The Billings Gazette reports that Senator Conrad Burns’ reasoned, calm criticism of America’s Favoritest Heroes Evah (aka “firefighters”) was, in fact, a little more strongly worded (and blasphemous) than the official report indicated:
“See that guy over there? He hasn’t done a God-damned thing. They sit around. I saw it up on the Wedge fire and in northwestern Montana some years ago. It’s wasteful. You probably paid that guy $10,000 to sit around. It’s gotta change.”
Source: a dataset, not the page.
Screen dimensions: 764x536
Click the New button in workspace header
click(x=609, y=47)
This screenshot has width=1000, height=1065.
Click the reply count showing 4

And the LAPD confirms that popular entertainer/martyr Mel Gibson blamed the Tribe for getting him drunk and giving him the keys:
‘I’m going to fuck you. You’re going to regret you ever did this to me.'” Then, Gibson “blurted out a barrage of anti-Semitic remarks about ‘Fucking Jews.’ Yelled out ‘The Jews are responsible for all the wars in the world.’ Then asked, ‘Are you a Jew.’
Sure, Mel isn’t really a political figure, but we still think his views on world affairs are worthy of just about as much respect and consideration as those of, say, Fred Barnes.
Unfortunately, like Fred Barnes and unlike Conrad Burns, we can’t vote out Mel. And even if we could, we’d just end up with Bruce Willis.